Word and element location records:
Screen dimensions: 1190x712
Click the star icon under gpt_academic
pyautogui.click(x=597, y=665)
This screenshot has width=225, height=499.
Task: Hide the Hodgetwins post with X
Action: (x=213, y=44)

- **Short problem**
Write out every line of the records above as a JSON list of strings, one string per line, leaving out any blank lines.

- **Exercise response**
[
  "Screen dimensions: 1190x712",
  "Click the star icon under gpt_academic",
  "pyautogui.click(x=597, y=665)",
  "This screenshot has width=225, height=499.",
  "Task: Hide the Hodgetwins post with X",
  "Action: (x=213, y=44)"
]